Wohin man auch schaut, nach Frankfurt oder Köln, nach Berlin oder Hamburg: Viele deutsche Großstädte haben den Mehrwert einer attraktiven Mitte erkannt. Hamburg hat jetzt seine, wegen der explodierenden Kosten, einst vielgescholtene Elbphilharmonie eröffnet, voller Stolz und weltweiter Bewunderung. „Think big“ möchte man den Entscheidungsträgern zurufen. Es wird Zeit, den städtebaulichen Permafrost durch ein zukunftszugewandtes Frühlingserwachen abzulösen.

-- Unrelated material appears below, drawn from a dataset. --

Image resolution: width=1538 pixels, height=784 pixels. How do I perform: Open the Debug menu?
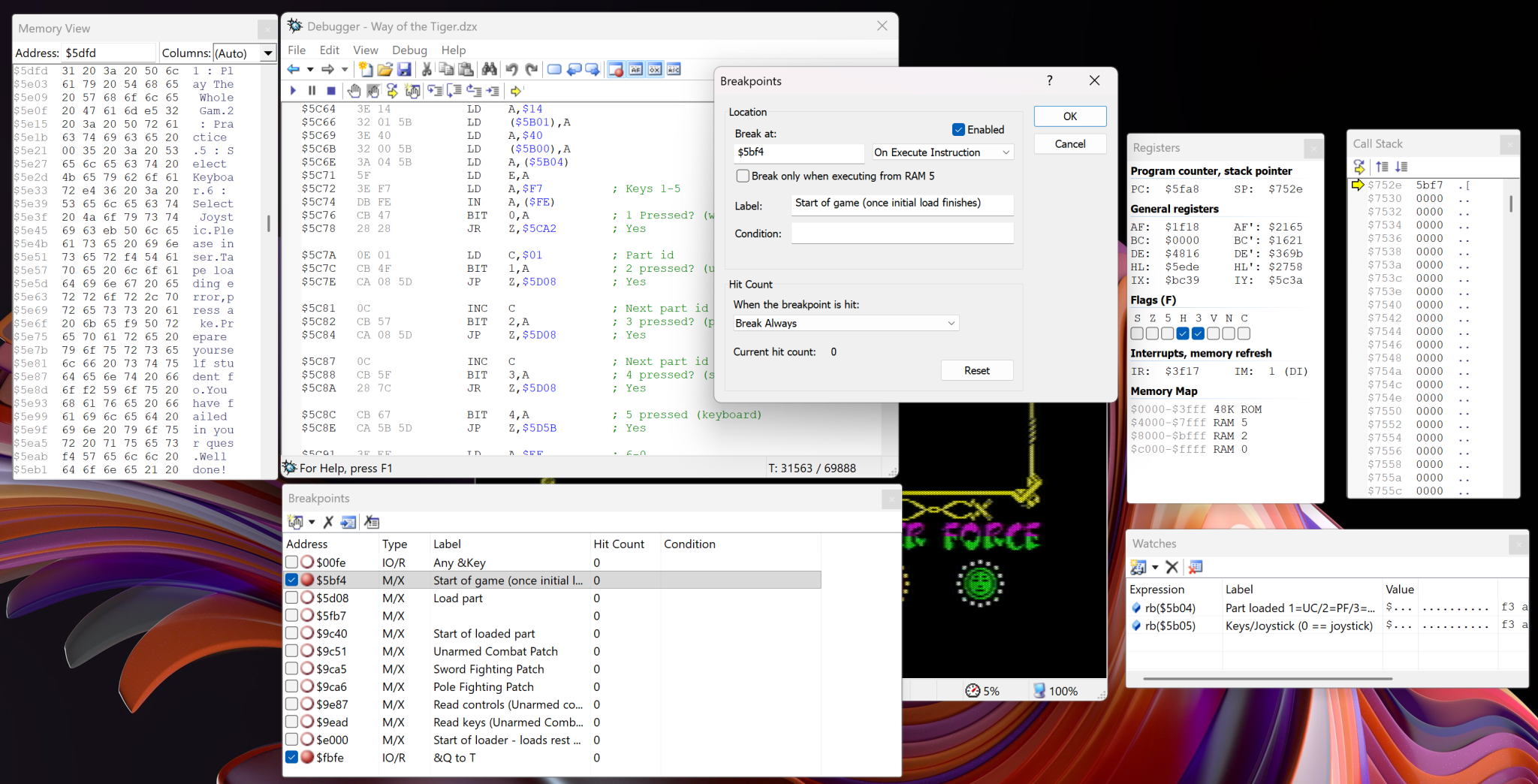(x=409, y=50)
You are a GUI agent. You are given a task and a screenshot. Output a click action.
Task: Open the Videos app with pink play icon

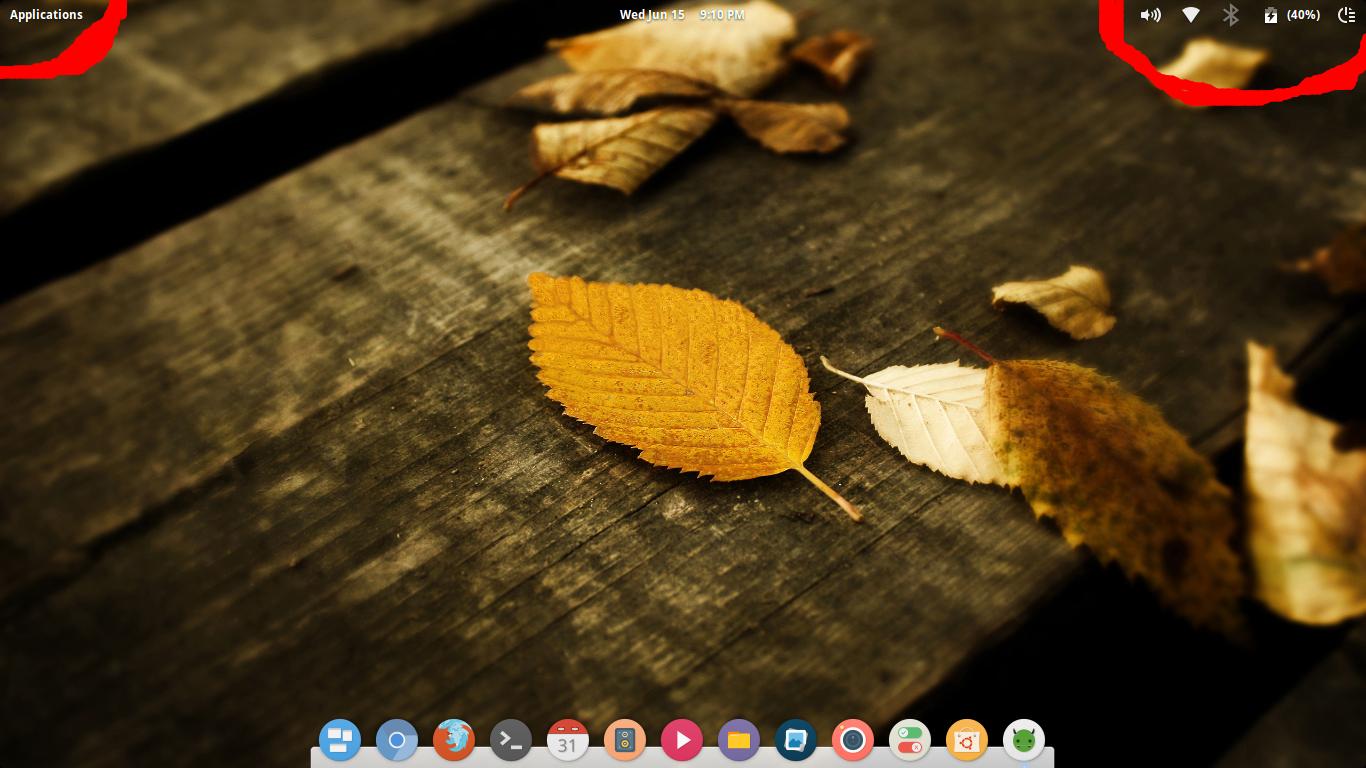coord(682,740)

Kompetente Leute aus dem Staatstheater und der Architekturszene haben längst aufgezeigt, wie das aussehen könnte.

Rückbau der Verkehrschneise

Wenn die Sanierung des Operngebäudes beginnt, brauchen die Ensembles von Oper und Ballett eine Interimsspielstätte für drei bis vier Spielzeiten. Die Kosten für ein Provisorium werden mit zwölf bis fünfzehn Millionen Euro veranschlagt – verlorenes Geld, wenn das Provisorium nachher wieder verschwinden soll. Die Intendanten wehren sich zurecht gegen eine Interimslösung fernab ihres Publikums mitten im Industriegebiet.

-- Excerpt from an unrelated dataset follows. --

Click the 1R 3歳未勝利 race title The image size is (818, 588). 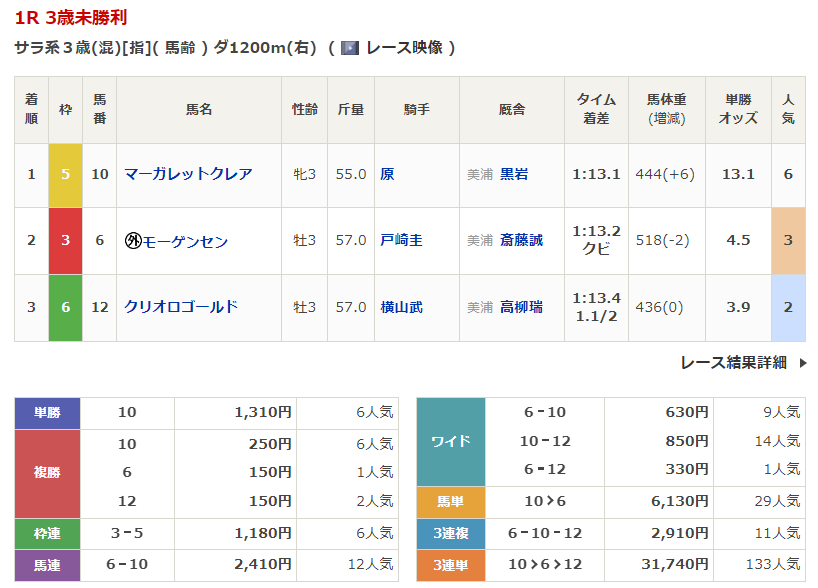71,18
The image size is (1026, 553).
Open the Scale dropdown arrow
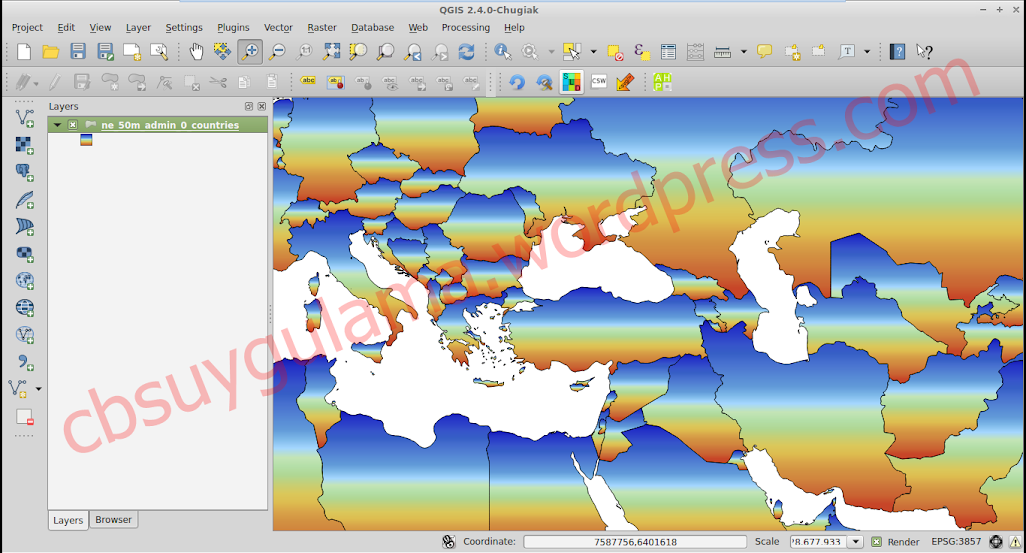(856, 542)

Viel nachhaltiger wäre der Bau einer, von der Musikszene geradezu herbeigesehnten, zweiten Konzerthalle, deren bester Standort ohne Zweifel zwischen Schauspielhaus und Schillerstraße läge. Hier hätten dann bis zum Abschluss der Sanierung Oper und Ballett ihren Platz. Das Bauvorhaben Konzerthalle wäre dann zugleich das Startsignal für den Umbau und Rückbau der Verkehrschneise in einen Stadtboulevard, der die linke mit der rechten Straßenseite versöhnt. Auch eine Tunnellösung ist längst nicht ausdiskutiert.

Ein neues zukunftweisendes Kapitel Stadtgeschichte könnte hier aufgeschlagen werden. Stuttgart steht vor der Chance, ein einmaliges und lebendiges Kulturquartier zu schaffen, das vom Kunstmuseum, über die Staatstheater bis zur Staatsgalerie reicht. Die Bürgerinnen und Bürger würden es danken. Diese Stadt braucht den großen Wurf. Think big Stuttgart!